A single figure is required: the number of lines below in which the word "will" occurs.

━━ RECORDS FOR THE TASK ━━

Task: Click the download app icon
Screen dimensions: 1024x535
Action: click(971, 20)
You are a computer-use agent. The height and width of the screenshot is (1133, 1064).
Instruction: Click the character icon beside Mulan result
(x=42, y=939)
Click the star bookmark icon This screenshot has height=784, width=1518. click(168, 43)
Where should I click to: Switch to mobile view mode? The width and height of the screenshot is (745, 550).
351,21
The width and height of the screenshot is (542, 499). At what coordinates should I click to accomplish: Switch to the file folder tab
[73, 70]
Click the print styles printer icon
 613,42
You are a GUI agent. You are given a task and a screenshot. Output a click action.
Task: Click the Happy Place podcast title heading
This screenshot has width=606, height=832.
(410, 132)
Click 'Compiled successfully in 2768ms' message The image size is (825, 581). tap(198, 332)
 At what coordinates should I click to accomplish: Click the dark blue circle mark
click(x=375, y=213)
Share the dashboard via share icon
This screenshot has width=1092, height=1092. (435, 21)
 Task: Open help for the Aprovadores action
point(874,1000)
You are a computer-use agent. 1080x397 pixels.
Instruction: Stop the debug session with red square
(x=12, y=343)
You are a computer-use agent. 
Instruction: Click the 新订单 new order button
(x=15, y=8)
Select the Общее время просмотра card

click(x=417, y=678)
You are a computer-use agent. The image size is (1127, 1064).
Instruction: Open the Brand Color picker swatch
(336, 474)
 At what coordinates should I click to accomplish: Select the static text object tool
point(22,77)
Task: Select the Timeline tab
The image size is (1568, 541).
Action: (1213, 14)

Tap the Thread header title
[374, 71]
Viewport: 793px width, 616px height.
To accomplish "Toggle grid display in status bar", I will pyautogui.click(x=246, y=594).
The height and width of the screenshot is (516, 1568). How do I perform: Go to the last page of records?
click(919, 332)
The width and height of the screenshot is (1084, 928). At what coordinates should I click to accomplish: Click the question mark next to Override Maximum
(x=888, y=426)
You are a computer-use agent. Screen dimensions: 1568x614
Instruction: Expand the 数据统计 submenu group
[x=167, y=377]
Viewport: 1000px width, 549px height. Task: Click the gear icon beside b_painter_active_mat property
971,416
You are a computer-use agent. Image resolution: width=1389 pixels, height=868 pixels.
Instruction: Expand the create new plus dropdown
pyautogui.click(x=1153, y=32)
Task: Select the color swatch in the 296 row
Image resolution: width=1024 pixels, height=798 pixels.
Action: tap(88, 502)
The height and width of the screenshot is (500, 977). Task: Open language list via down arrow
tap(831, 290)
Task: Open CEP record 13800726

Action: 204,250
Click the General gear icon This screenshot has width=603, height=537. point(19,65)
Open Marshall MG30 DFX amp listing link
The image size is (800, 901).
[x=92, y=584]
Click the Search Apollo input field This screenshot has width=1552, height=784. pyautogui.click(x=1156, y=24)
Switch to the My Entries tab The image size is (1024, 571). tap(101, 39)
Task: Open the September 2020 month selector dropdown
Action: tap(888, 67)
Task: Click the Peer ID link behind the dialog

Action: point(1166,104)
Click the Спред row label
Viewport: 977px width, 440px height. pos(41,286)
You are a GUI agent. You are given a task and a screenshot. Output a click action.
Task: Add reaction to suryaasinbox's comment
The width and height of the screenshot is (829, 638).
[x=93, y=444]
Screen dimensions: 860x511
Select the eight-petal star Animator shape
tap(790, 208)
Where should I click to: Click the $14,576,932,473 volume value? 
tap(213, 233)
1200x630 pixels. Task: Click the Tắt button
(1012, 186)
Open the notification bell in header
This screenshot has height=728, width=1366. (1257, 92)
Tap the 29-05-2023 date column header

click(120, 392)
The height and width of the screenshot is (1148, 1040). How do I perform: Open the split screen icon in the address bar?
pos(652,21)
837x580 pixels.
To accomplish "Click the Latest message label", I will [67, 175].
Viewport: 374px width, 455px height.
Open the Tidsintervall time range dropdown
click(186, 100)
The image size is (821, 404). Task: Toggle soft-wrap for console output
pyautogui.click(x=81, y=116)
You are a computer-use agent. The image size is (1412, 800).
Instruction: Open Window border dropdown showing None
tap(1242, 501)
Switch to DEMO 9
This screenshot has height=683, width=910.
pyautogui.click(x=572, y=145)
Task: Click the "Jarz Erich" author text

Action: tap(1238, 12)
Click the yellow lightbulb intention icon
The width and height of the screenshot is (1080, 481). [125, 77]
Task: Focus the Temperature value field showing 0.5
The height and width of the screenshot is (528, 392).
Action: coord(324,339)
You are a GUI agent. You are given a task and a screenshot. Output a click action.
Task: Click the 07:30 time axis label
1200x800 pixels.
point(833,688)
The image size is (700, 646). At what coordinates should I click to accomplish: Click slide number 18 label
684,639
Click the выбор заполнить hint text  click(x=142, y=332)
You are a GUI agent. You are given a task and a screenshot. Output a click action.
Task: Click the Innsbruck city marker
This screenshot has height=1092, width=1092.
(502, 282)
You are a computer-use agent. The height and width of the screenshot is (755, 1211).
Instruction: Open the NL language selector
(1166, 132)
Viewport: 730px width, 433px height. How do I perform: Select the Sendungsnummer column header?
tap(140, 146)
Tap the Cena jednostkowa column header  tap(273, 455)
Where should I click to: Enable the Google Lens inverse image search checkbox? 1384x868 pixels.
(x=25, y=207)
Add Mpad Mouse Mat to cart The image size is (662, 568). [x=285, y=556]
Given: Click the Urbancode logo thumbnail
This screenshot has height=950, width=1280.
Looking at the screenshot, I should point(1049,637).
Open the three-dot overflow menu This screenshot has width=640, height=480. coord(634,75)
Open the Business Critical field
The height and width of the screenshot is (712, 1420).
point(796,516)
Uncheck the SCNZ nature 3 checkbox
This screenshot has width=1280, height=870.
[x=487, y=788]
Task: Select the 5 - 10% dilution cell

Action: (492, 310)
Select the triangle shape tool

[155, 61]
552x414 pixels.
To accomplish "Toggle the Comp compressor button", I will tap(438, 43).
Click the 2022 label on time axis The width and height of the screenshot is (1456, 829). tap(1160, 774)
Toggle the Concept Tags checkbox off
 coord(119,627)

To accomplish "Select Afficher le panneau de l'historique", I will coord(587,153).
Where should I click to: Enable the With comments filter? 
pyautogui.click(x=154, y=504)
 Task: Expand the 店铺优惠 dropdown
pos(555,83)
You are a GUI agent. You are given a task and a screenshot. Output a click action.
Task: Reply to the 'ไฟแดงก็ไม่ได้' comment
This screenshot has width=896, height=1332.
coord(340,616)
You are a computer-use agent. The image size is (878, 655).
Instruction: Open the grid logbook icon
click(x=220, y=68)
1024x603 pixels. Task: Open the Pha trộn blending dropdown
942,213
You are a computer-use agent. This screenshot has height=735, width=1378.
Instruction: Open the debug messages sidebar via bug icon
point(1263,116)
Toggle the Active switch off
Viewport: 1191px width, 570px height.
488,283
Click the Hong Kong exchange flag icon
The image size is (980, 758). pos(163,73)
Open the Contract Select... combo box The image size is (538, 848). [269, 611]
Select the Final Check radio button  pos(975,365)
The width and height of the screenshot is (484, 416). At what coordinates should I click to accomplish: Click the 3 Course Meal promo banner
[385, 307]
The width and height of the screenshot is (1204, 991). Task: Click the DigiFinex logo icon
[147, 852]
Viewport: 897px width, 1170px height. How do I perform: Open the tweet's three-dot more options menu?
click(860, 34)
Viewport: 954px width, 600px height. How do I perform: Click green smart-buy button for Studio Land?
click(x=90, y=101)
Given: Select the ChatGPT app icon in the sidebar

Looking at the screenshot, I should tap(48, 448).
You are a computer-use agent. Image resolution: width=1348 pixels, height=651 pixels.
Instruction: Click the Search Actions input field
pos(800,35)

━━━

#### SOLUTION TO THIS EXERCISE:
4